Tom Bourgeois
französischer Jazzmusiker (Tenorsaxophon, Bassklarinette, Komposition)
From Wikipedia, the free encyclopedia
Tom Bourgeois (* 13. August 1987) ist ein französischer Jazzmusiker (Tenorsaxophon, Bassklarinette, Komposition), der in Belgien lebt.
Leben und Wirken
Bourgeois studierte zunächst an der Ecole Nationale de Musique in Villeurbanne, dann am Königlichen Konservatorium Brüssel, wo er besonders von Diederik Wissels beeinflusst wurde.
Auf seinem Doppelalbum Murmures/Rumeurs stellte Bourgois die gleichen Songs sowie eine Ravel-Bearbeitung ("Sonatine II") mit zwei unterschiedlichen Besetzungen vor.[1] 2022 veröffentlichte er sein erstes Soloalbum und zudem das Album Moanin’ Birds, das im Duo mit dem Bassisten Fil Caporali entstanden war. 2025 stellte er mit seinem Quartett sowie der Sängerin Veronika Harcsa und dem Cellisten Vincent Courtois Werke der Komponistin Lili Boulanger vor.[2] Weiterhin ist er Mitglied in den Gruppen «Odil», «Vestige» «Margaux Vranken Group» und «Jelle Van Giel Group».
Als Komponist verwendet Bourgeois eine Tonsprache, die zwischen der des Jazz und der zeitgenössischen Musik oszilliert; er schrieb Filmmusiken für mehr als zwanzig Kurz- und Dokumentarfilme.
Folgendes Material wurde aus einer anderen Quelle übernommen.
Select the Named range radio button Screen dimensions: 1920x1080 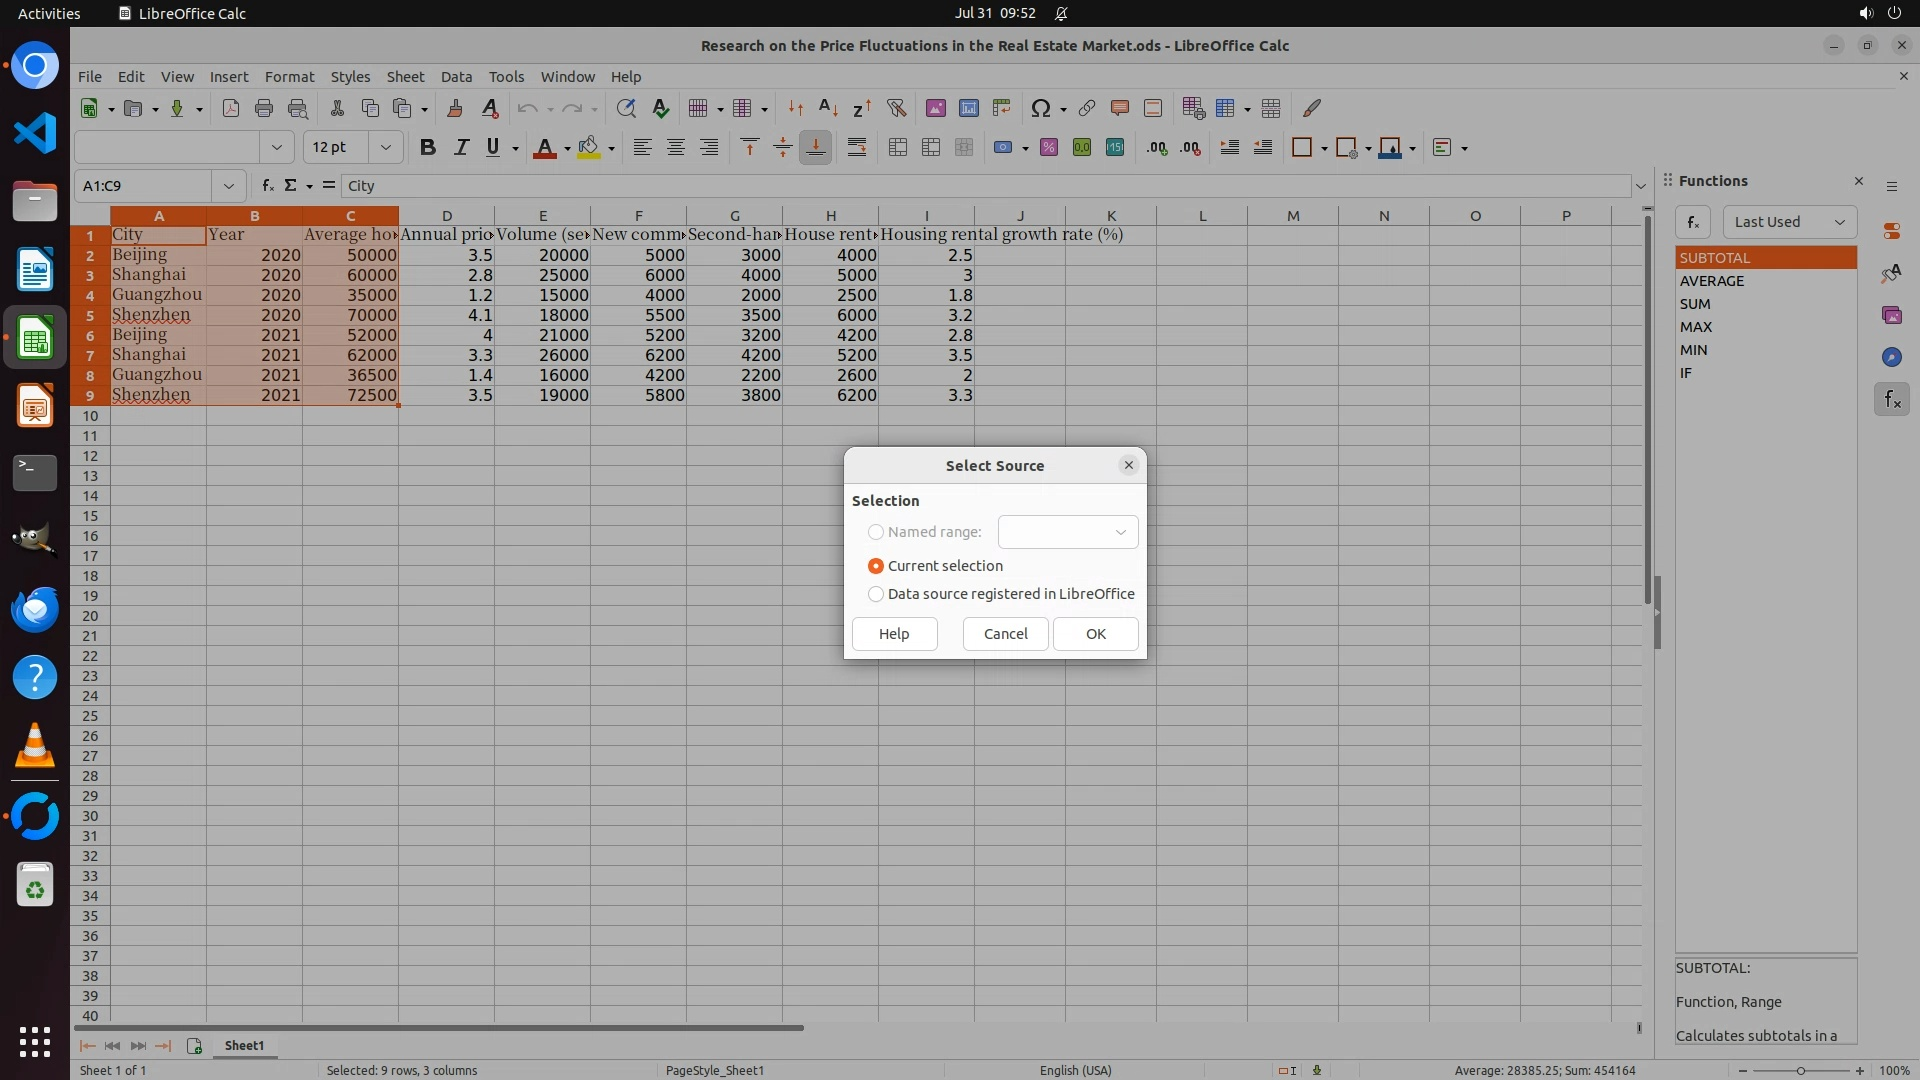pos(876,532)
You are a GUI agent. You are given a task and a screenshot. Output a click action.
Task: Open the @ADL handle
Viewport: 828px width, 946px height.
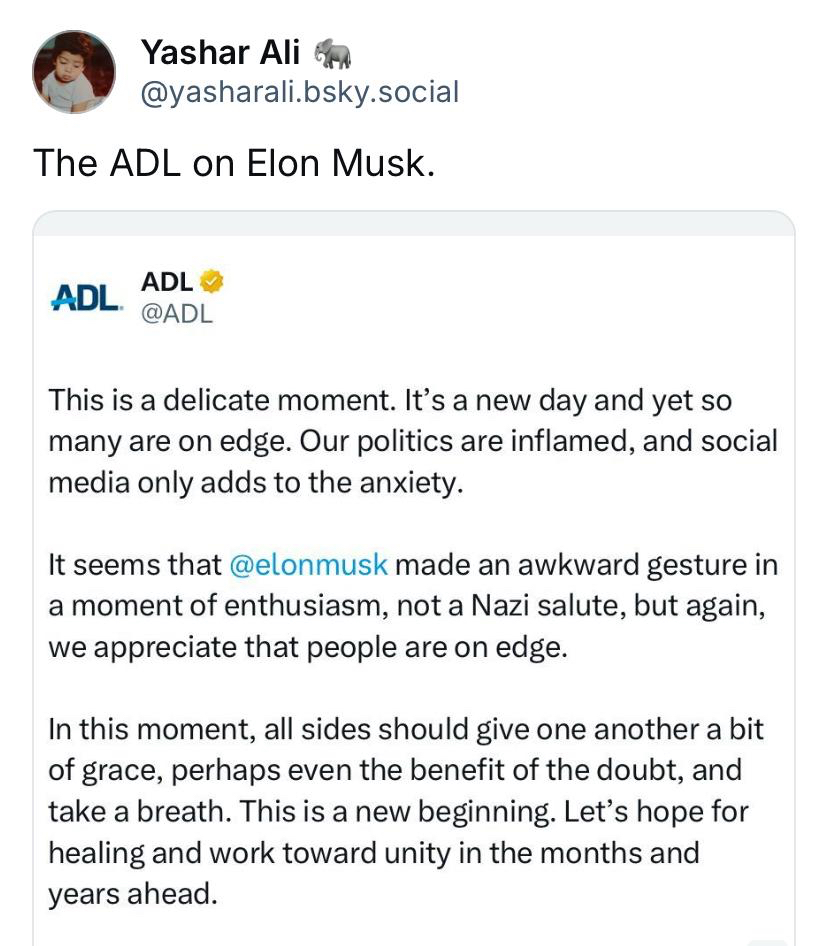point(177,313)
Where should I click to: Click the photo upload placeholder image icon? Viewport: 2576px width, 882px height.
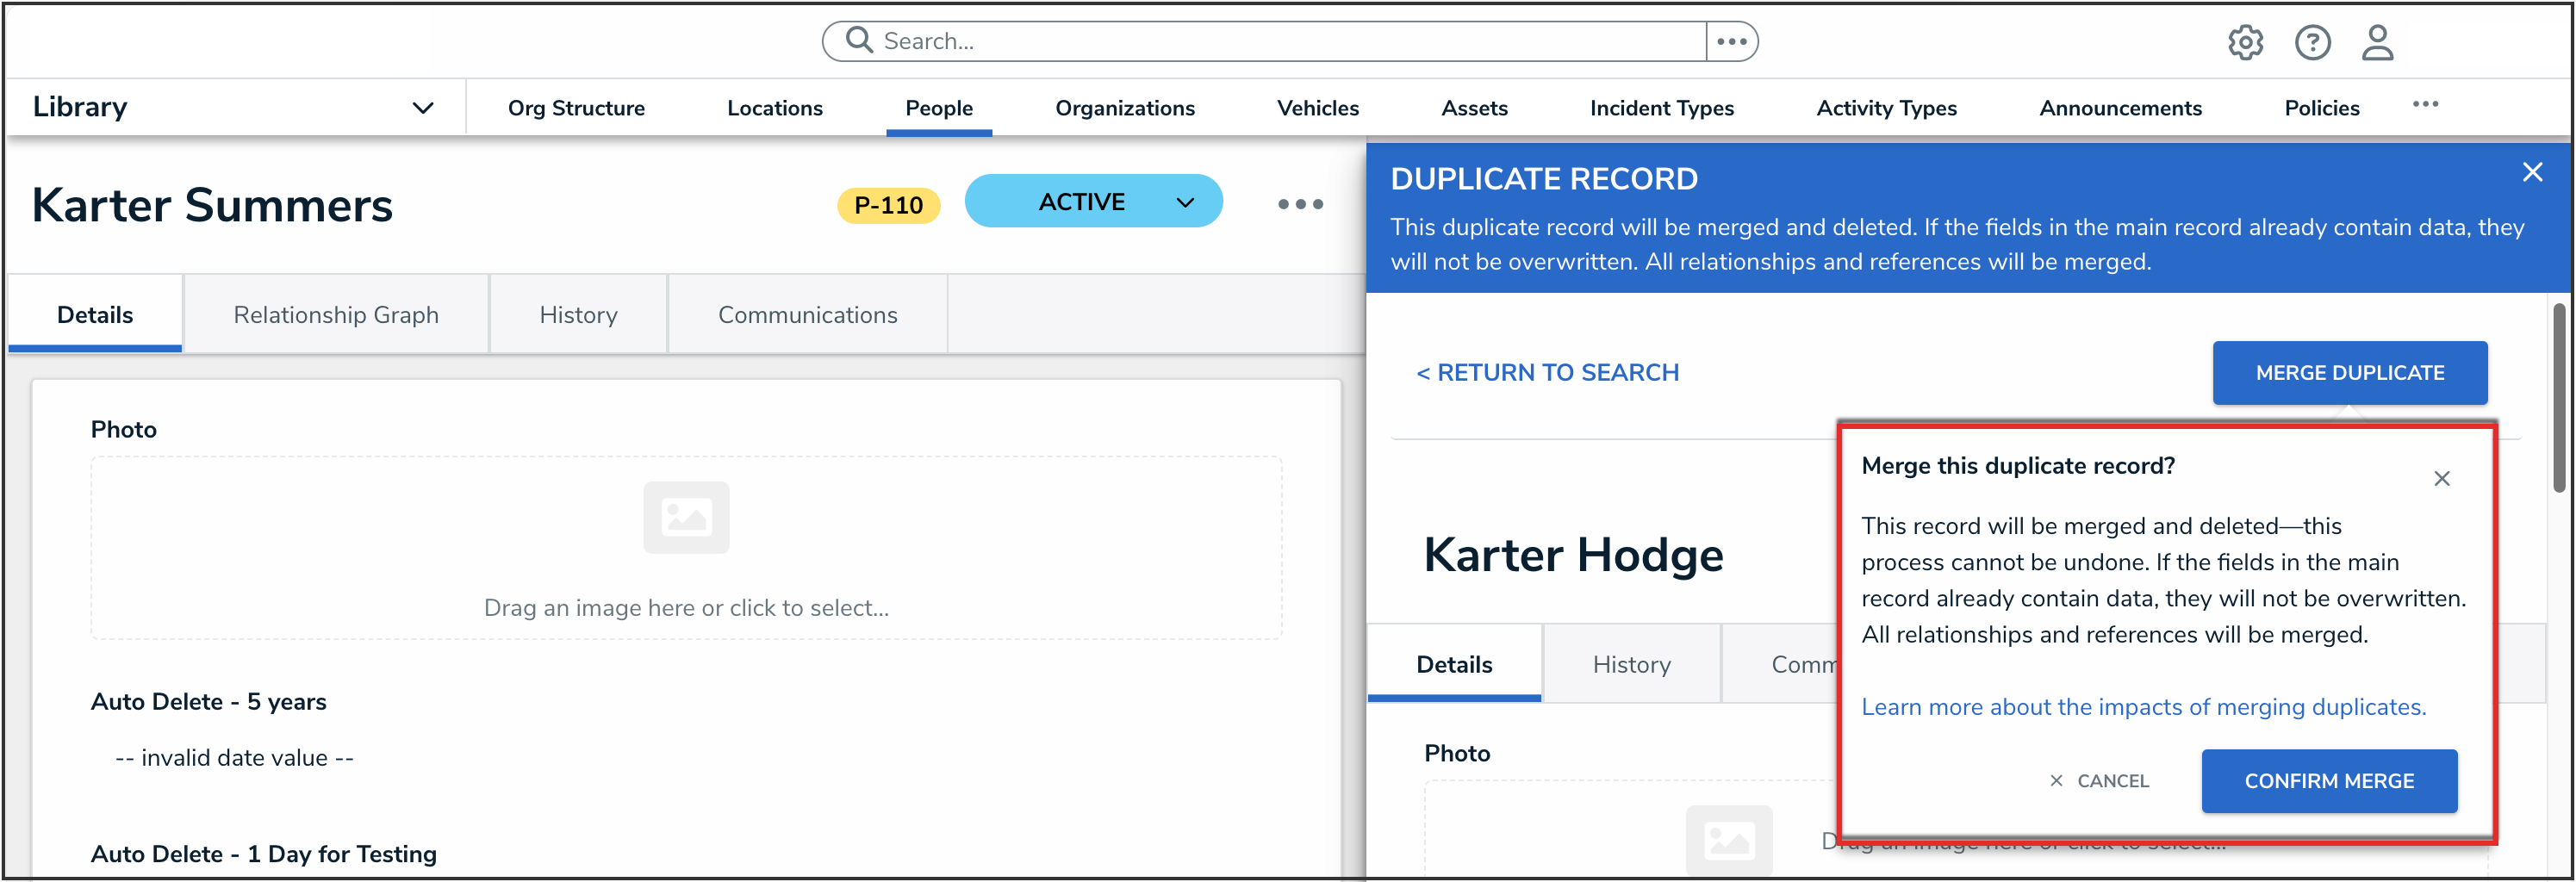tap(686, 517)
Er ist bekannt für die Soundtracks zu den Spielfilmen «Enfants des Pierres» (2013), «Après l'usine» (2019) von Maxime Coton und «Echoes» (2020) von Julia Liedel.[3] Seine Kompositionen für Piano, die Sammlungen Septembre (2016) und Archipel (2020) wurden von der Pianistin Lena Kollmeier aufgeführt.